Records supplied Start Marker

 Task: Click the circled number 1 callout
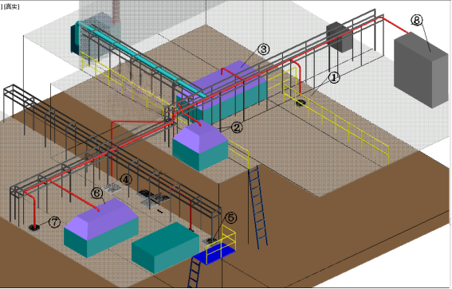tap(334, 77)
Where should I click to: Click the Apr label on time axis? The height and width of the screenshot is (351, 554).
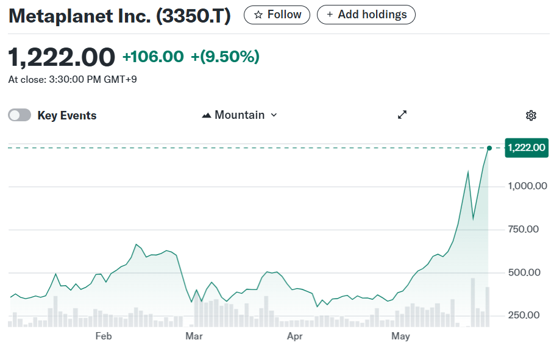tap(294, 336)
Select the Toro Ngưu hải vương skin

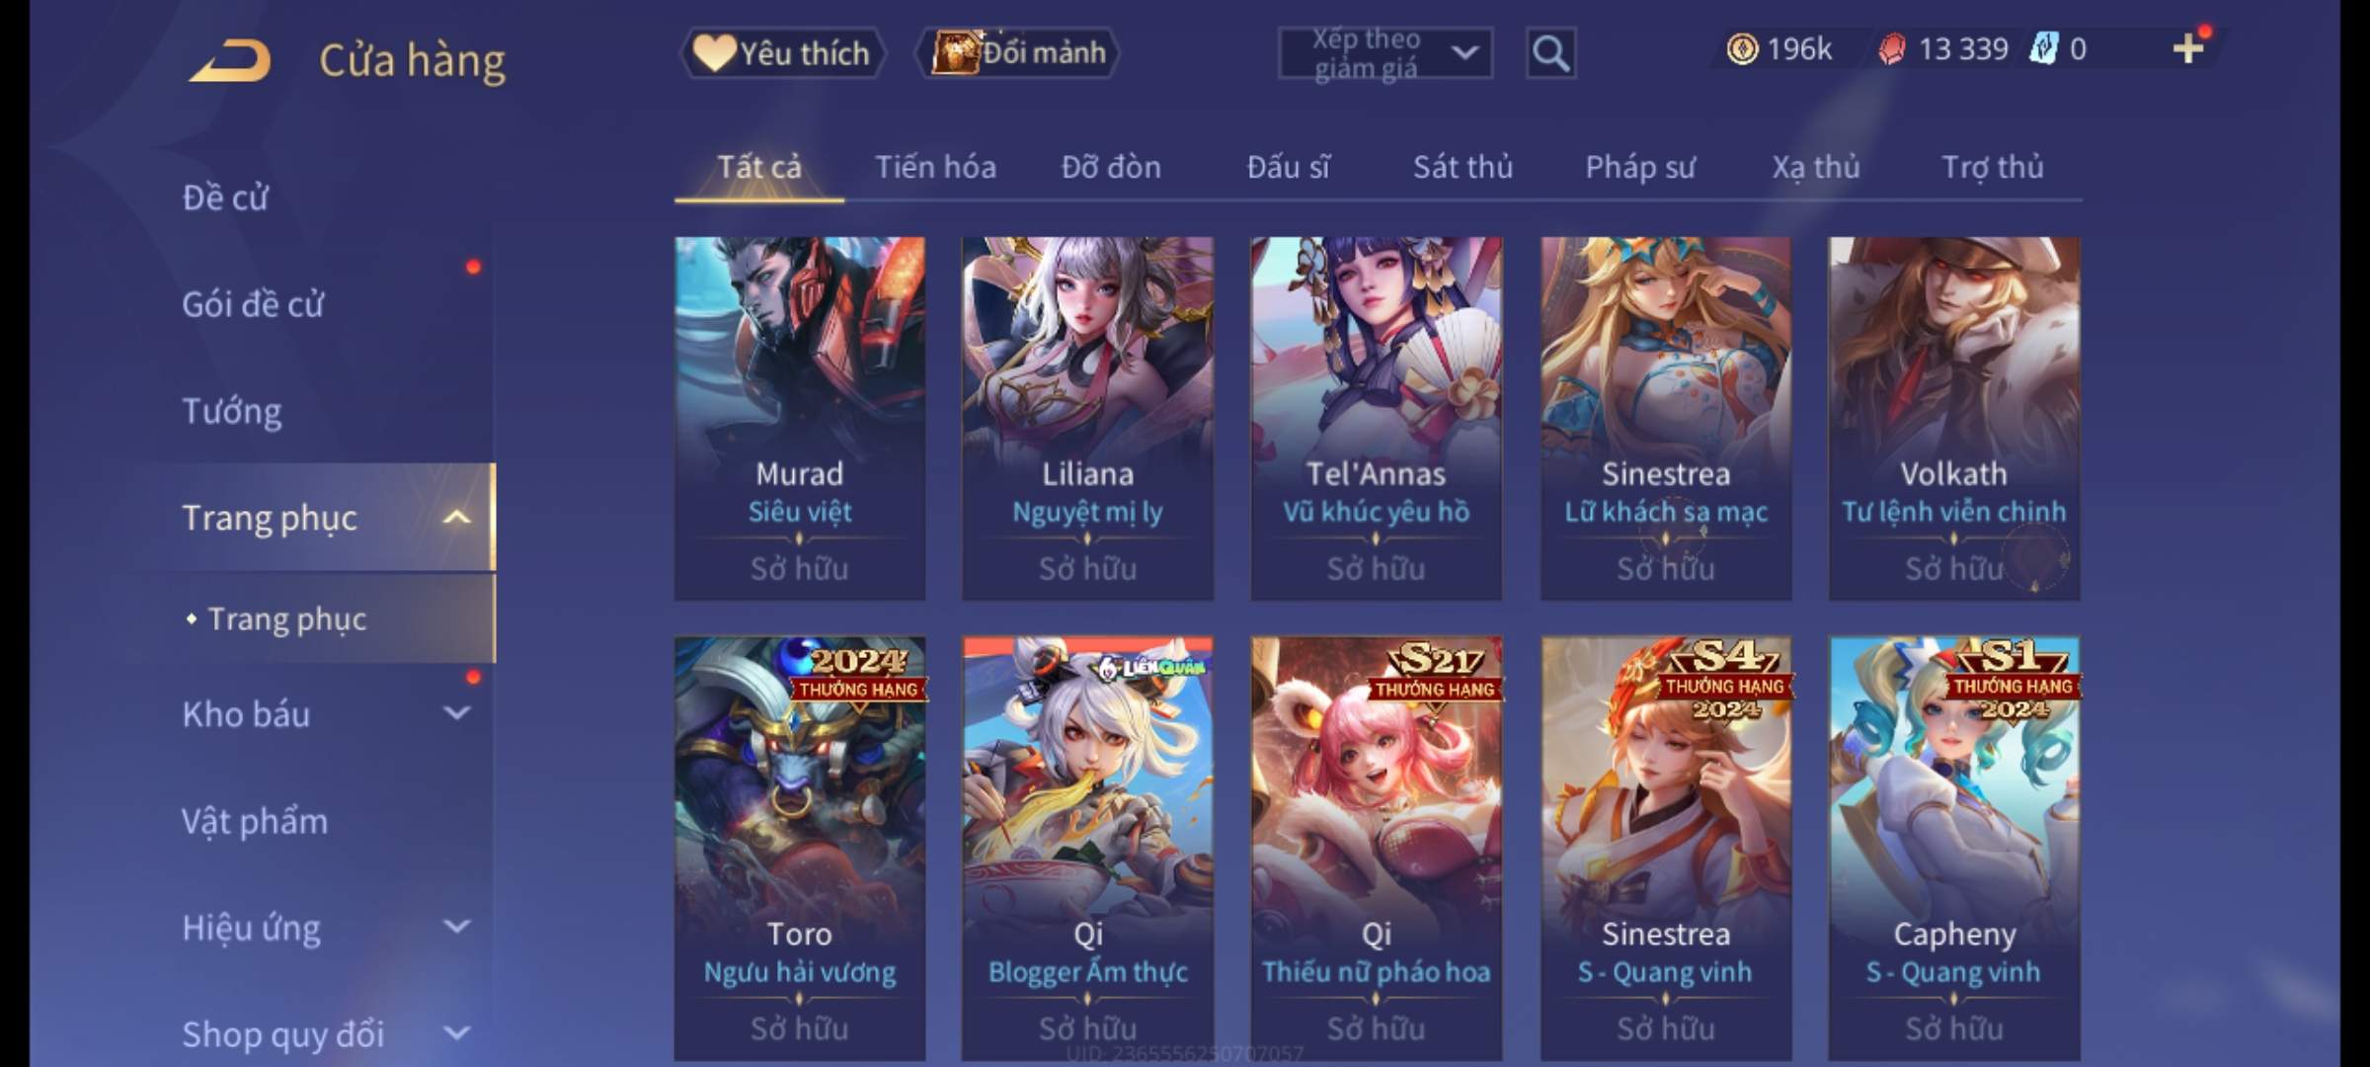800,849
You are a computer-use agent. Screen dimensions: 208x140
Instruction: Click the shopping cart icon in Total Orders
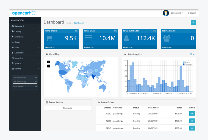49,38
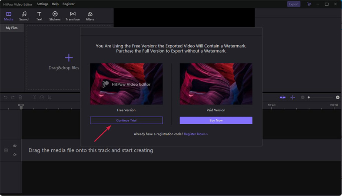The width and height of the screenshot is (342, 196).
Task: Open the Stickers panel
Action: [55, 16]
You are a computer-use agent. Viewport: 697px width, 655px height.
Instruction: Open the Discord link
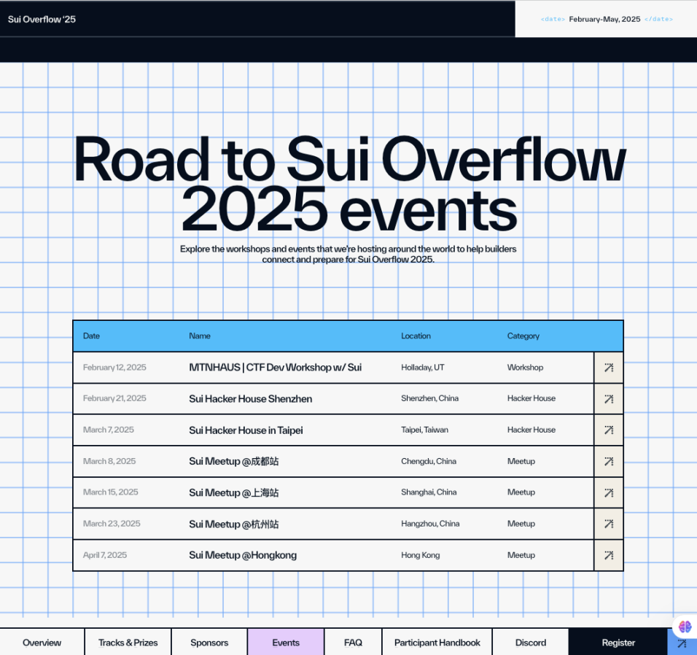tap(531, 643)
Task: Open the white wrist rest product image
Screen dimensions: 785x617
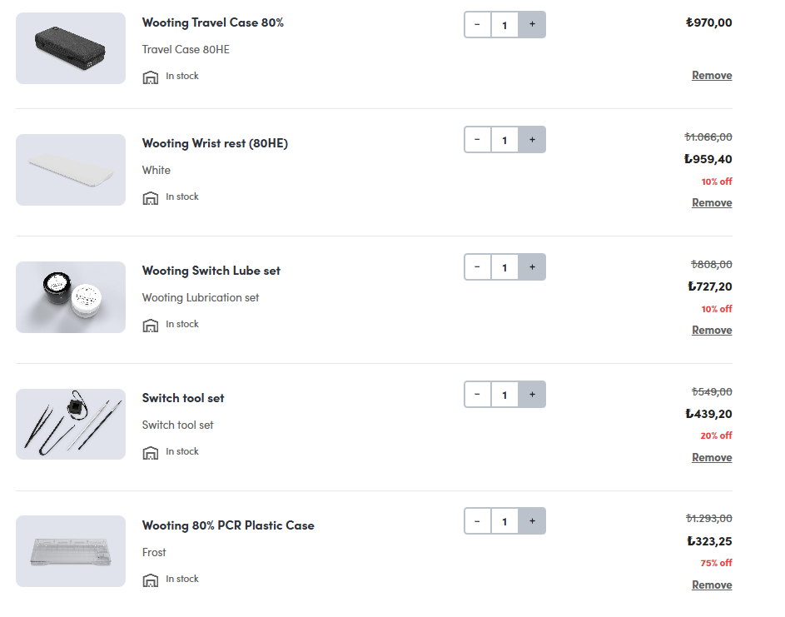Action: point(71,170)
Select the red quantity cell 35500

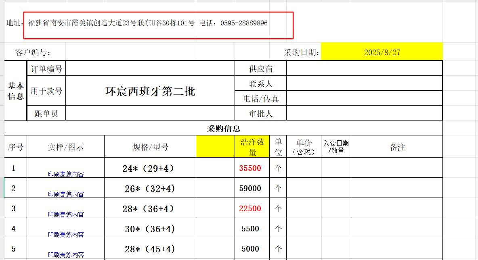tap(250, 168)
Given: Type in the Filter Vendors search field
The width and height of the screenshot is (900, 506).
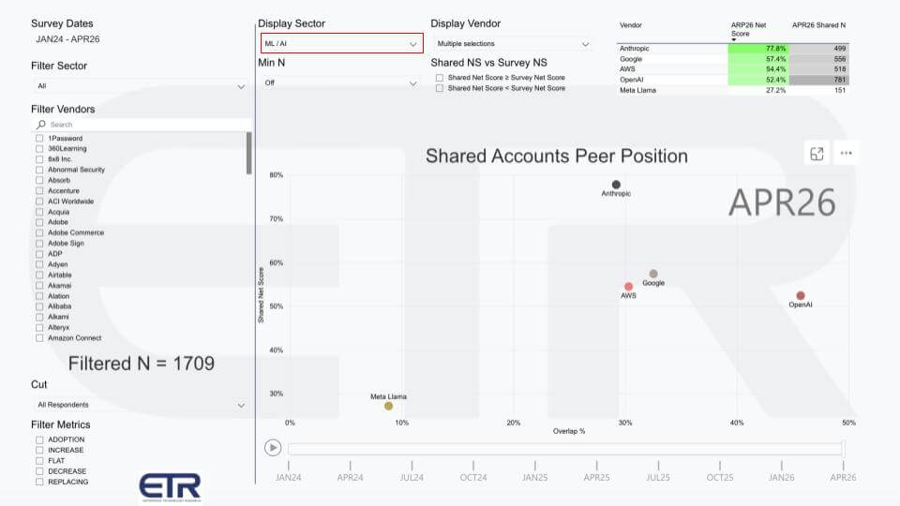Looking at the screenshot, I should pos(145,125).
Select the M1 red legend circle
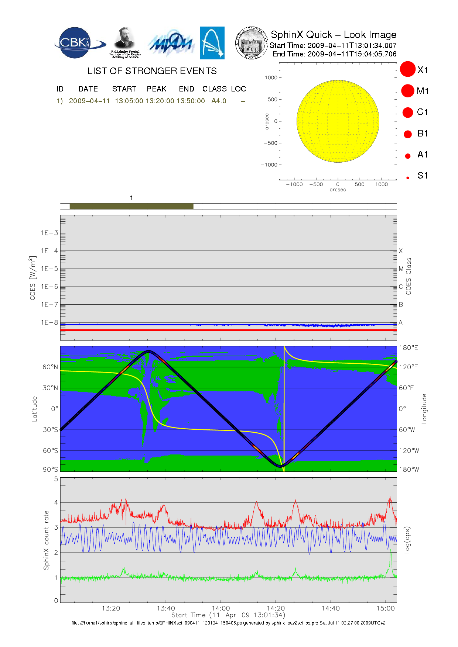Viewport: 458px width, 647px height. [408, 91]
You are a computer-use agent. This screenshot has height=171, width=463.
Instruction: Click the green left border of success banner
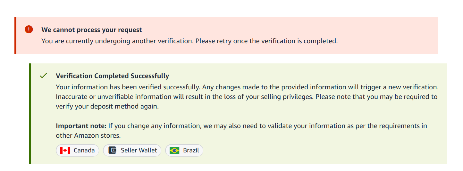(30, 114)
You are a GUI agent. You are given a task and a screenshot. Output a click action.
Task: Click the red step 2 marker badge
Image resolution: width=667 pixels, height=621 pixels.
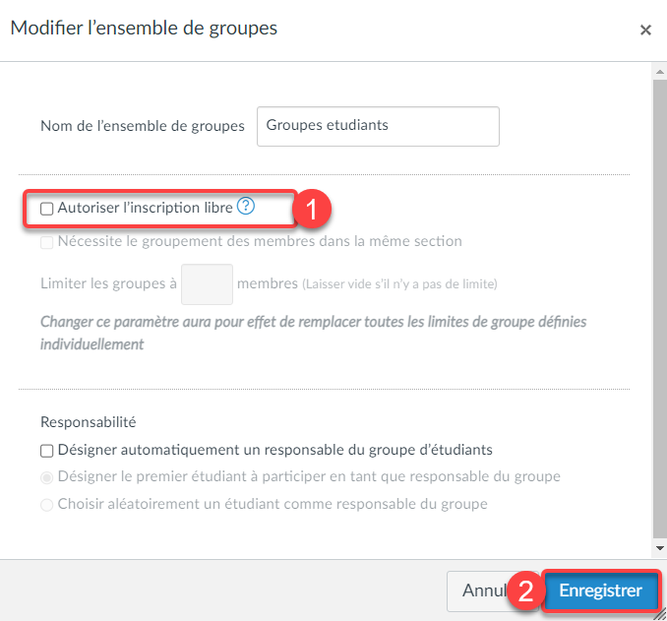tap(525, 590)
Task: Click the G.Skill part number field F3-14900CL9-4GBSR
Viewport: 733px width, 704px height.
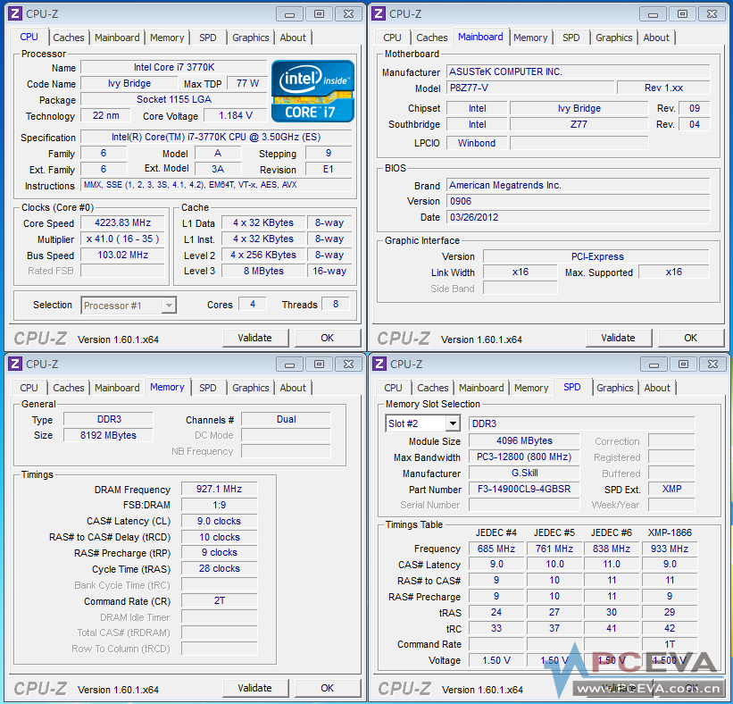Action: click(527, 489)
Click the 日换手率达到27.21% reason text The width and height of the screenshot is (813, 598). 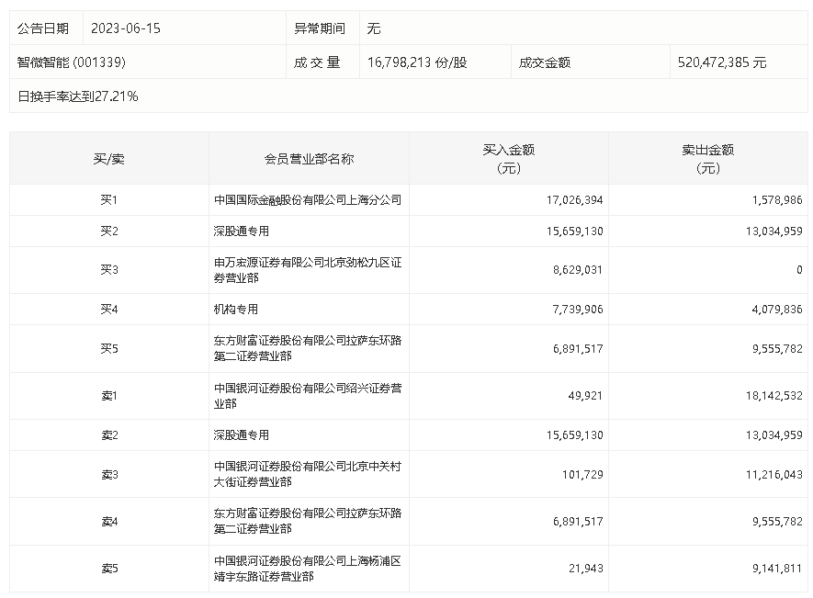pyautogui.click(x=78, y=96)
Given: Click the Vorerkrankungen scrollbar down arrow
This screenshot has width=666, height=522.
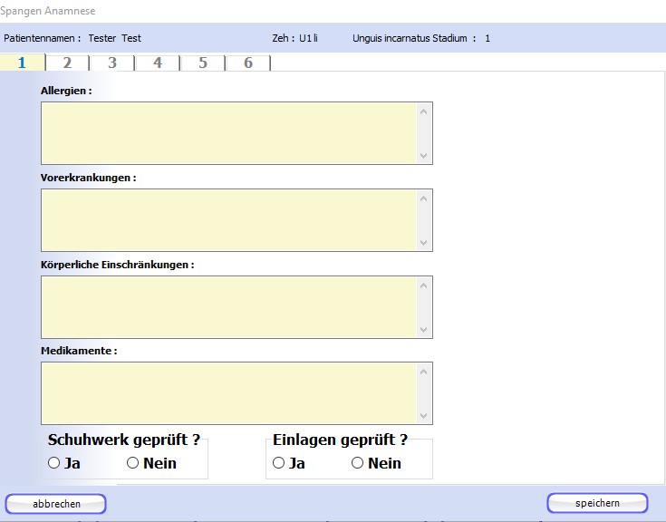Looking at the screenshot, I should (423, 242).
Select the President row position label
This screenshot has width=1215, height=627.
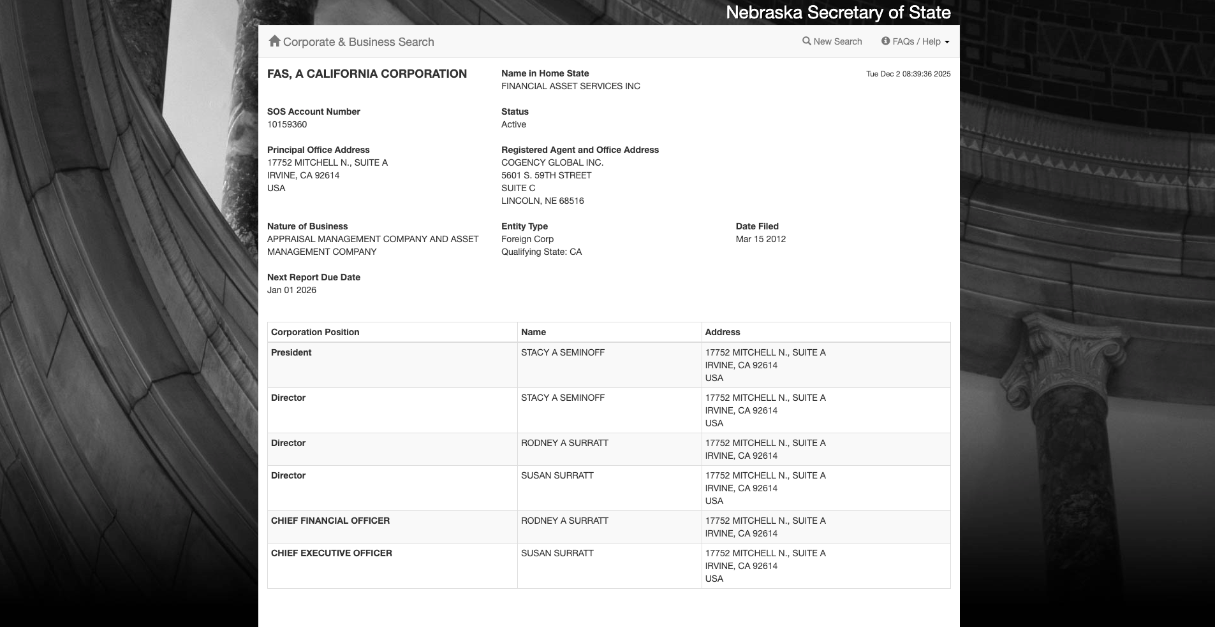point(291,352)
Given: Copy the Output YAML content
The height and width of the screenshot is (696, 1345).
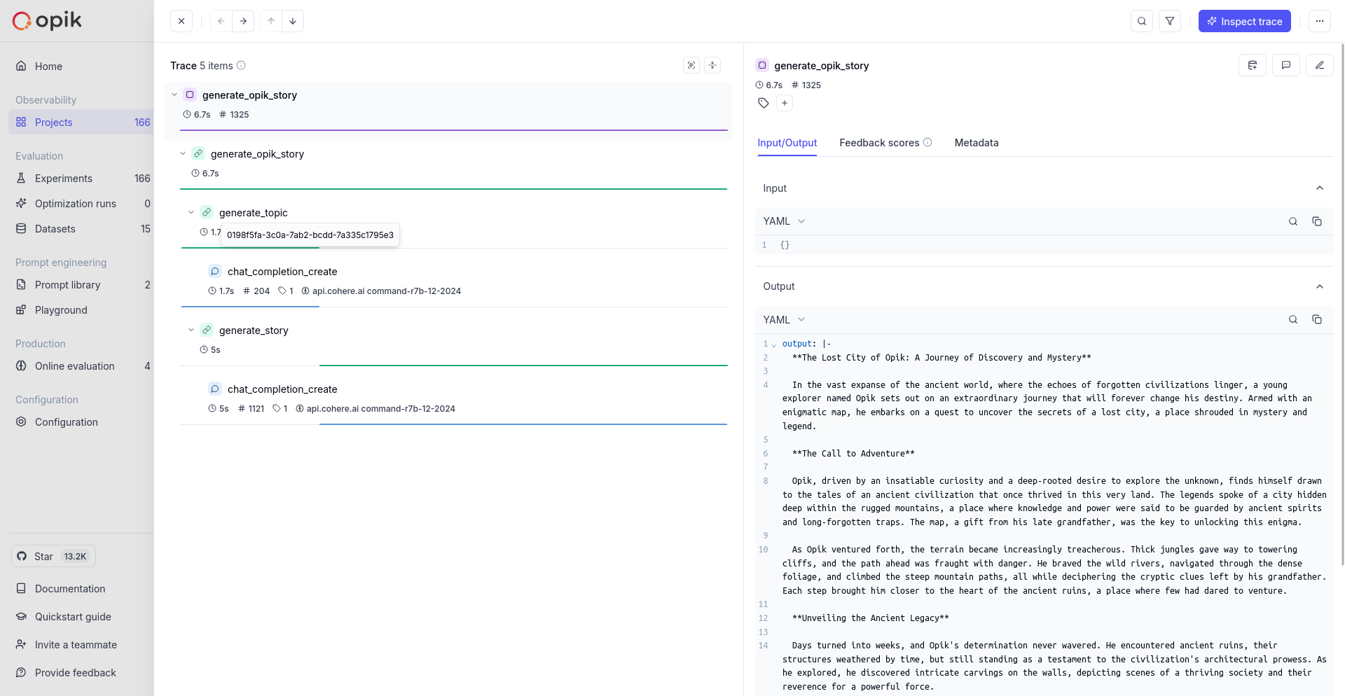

Records supplied End Marker

● Requirement
If a line above holds the string "field", return it as it stands.

● Solution to this exercise
Given: Type in the Filter Vendors search field
Task: Click the G.Skill part number field F3-14900CL9-4GBSR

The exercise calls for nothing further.